Hacker News new | comments | show | ask | jobs | submit login
Nomad, a cluster manager and scheduler (hashicorp.com)
263 points by craneca0 on Sept 28, 2015 | hide | past | web | favorite | 46 comments

I'm genuinely not sure why they are trying to compete with the likes of Mesos or Kubernetes, or what they are really trying to achieve here. There is simply no way they'll build a community around nomad 1/2 as big as either of the aforementioned even if the software is really good.

I'm sure to a fan that "really freaking loves Mesos" you can't imagine other software competing with Mesos, but Hashicorp writes excellent software generally. Serf and Consul have completely sold me on Nomad, and I haven't even used it yet. I think there will be similar draw for many people that have used Hashicorp's software before.

No it isn't about koolaid, it is about technology. Consul, Vagrant, and Vault are all excellent Hashicorp technologies I've used. They are great, and some of the best in the industry for their problem spaces.

You've got Mesos scaling to 10,000+ physical node clusters today in production at the likes of companies like Apple and Twitter. You've got Kubernetes being adopted and developed by pretty much all of the open source heavyweights and it came from the experienced Google developed building... Google. Kubernetes ontop of Mesos is basically the holy grail in my personal opinion where you get the best Ops (mesos) story mixed with the best Dev (k8s) story. I guess we'll see how much Nomad takes off :)

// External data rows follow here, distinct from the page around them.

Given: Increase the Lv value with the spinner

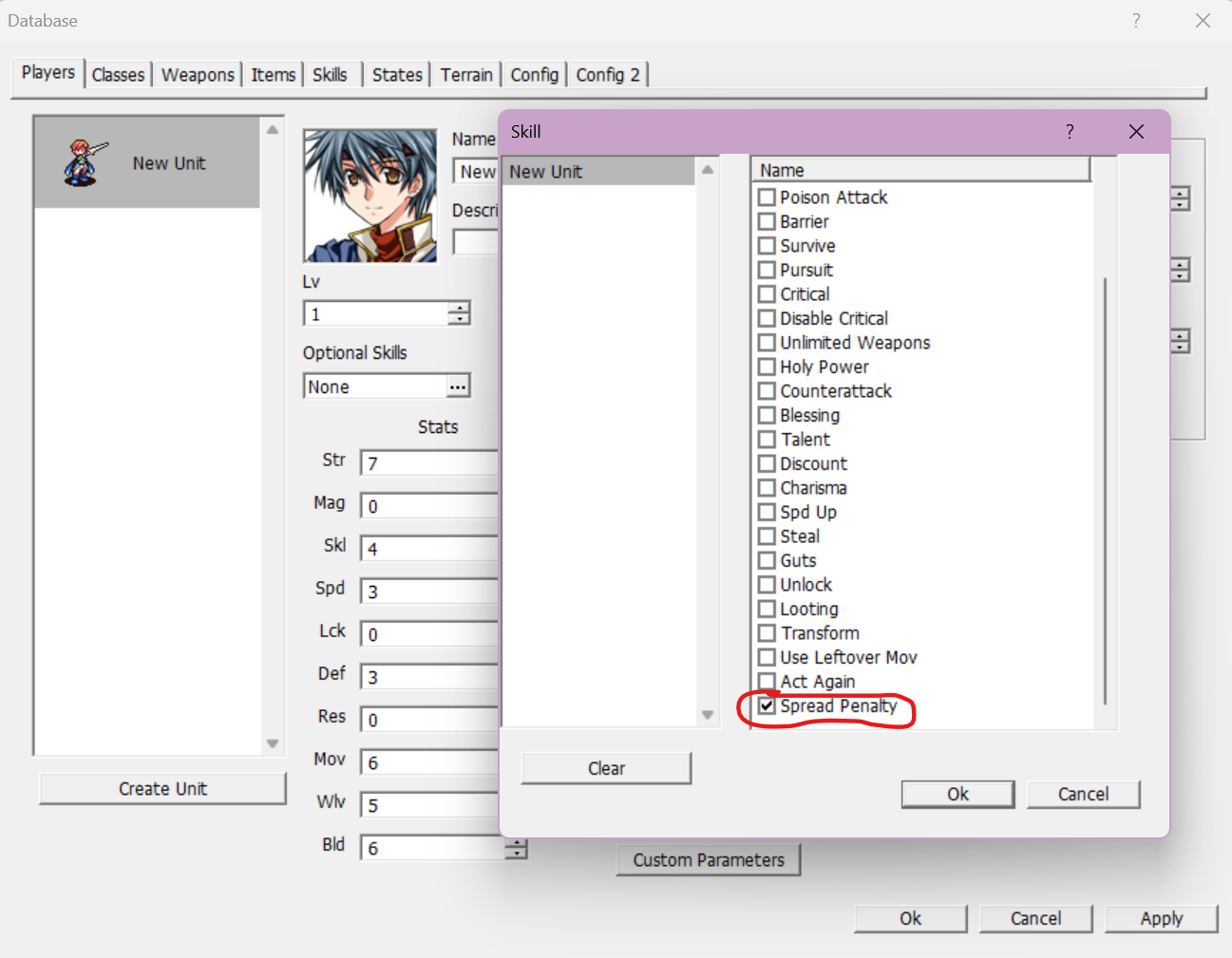Looking at the screenshot, I should pos(460,308).
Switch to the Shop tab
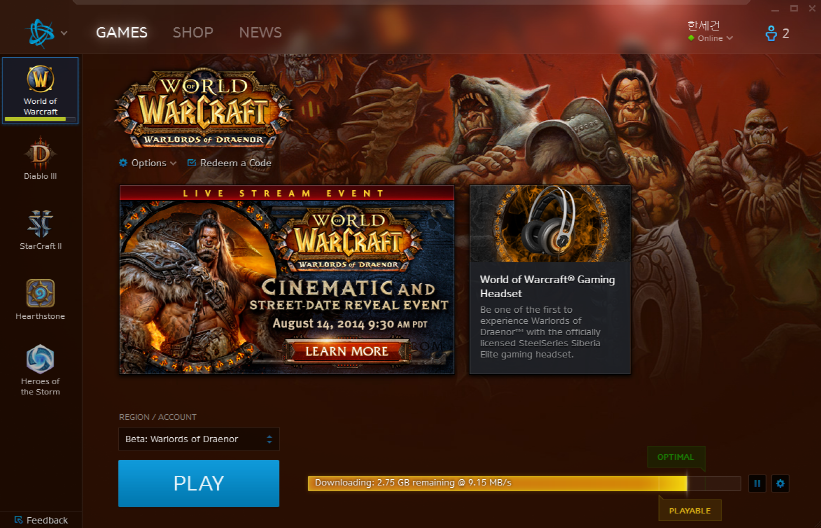The image size is (821, 528). pyautogui.click(x=193, y=32)
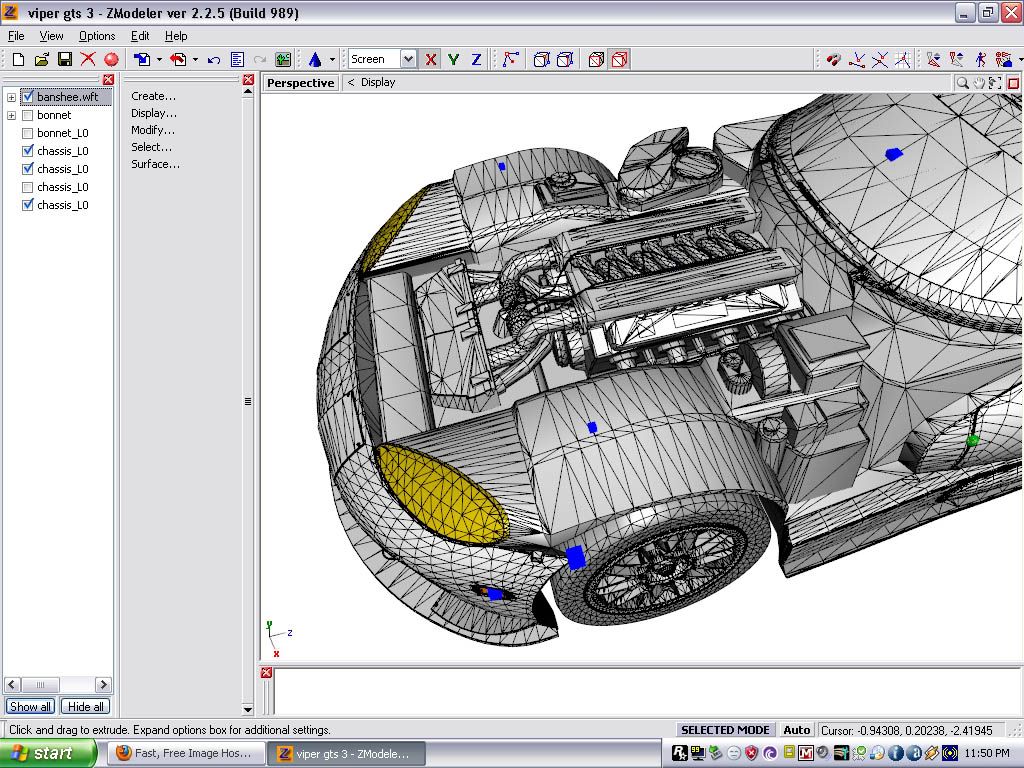Enable the bonnet_L0 checkbox
1024x768 pixels.
28,133
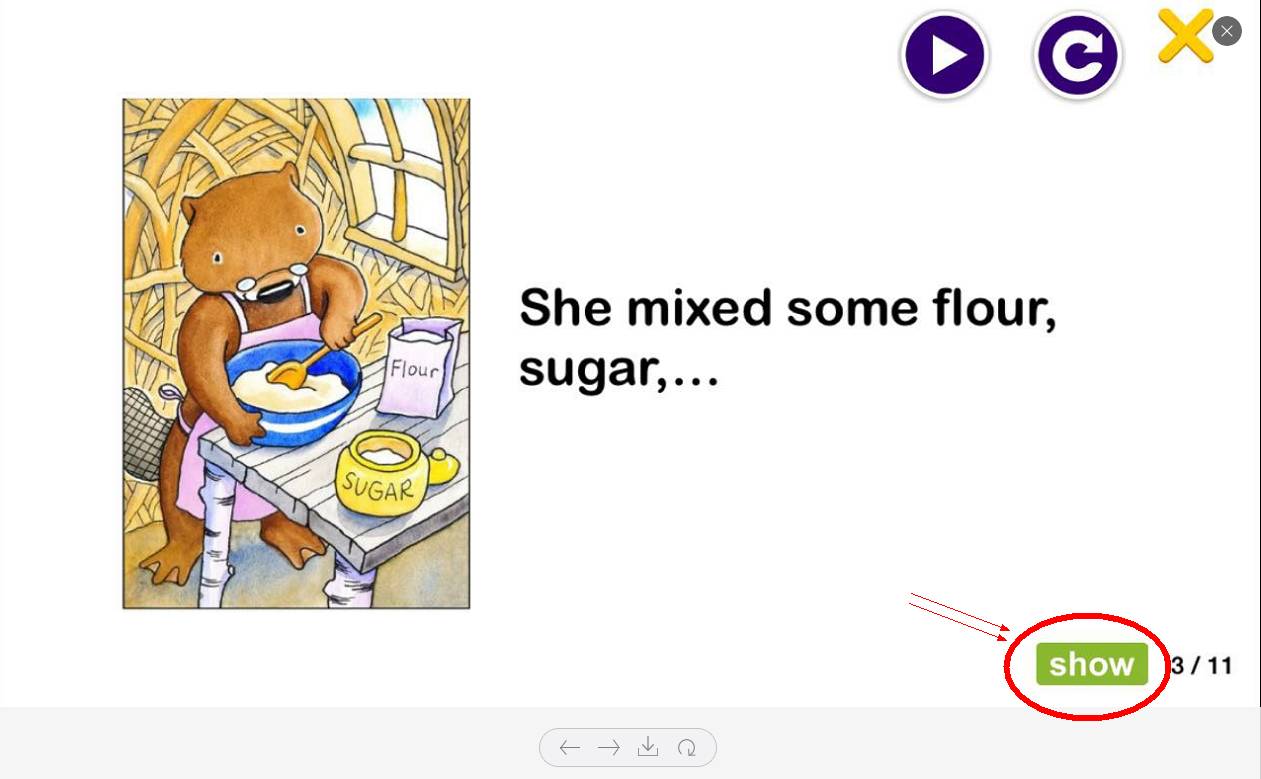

Hashicorp isn't a huge company, it seems like to me their best bet is keeping the focus relatively small so they can be the best at what they do. Even if Nomad is a huge hit and is amazing, it still seems kind of sad that they couldn't simply double down and help out with kubernetes. I do find it ironic that they talk about how nomad is for microservices and then make a dig at the several microservices that k8s is made up of.

I'm sort of surprised to hear this view of the situation which is about the complete opposite of what I've had for the past few years. I have felt it's a shame that hashicorp have created consul, vault, a new raft implementation (which they got tons of flack for then etcd made THEIR OWN re-write which fixed a tons of issues this year..), serf, etc., and nobody has adopted or built on them. K8's current secrets solution is a bit underwhelming TBH, as an example.

Kubernetes has support for 250 node clusters in their list of blockers: https://github.com/kubernetes/kubernetes/blob/master/docs/ro...

It's just sad that there's yet another player that wants to be at the very bottom of the clustering stack. For physical resource management (memory and CPUs, etc), by definition you have to pick one solution and stick with it (because you don't want multiple cluster managers thinking they exclusively own the same hardware.)

Mesos is the only player right now that's trying to do multitenancy; separating the concerns of resource management from scheduler algorithms, UI's, etc. You put mesos on your hardware as your datacenter kernel, then you play around with various schedulers to support different workloads.

Done properly, I'd much rather see Nomad exist as a Mesos framework, so I could colocate it along side chronos/spark/marathon and see how it fits in. Instead if I wanted to run this I have to partition up my hardware and dedicate some to it, which is the whole thing that cluster managers are supposed to save you from having to do (by running multiple workloads on the same hardware.)

I get that this is operationally simpler to set up and install, but with that simplicity comes a huge amount of lock-in, because you can't do anything else with your hardware other than run Nomad on it.

Yeah, it feels almost like the mess of JavaScript libraries of the last five years: Everybody is dropping a hook into the water with some newfangled containerization technology, hoping to make it big.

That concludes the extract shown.